** Opening Supplied information block **

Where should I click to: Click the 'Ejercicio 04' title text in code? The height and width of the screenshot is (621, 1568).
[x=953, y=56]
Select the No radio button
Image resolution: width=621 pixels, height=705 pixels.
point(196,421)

** Closing Supplied information block **

**Problem**
Print the material once more. Change nothing.

**Output of the exercise**
Where should I click to: Click the 'Ejercicio 04' title text in code? The height and width of the screenshot is (621, 1568).
[x=953, y=56]
Select the No radio button
Image resolution: width=621 pixels, height=705 pixels.
point(196,421)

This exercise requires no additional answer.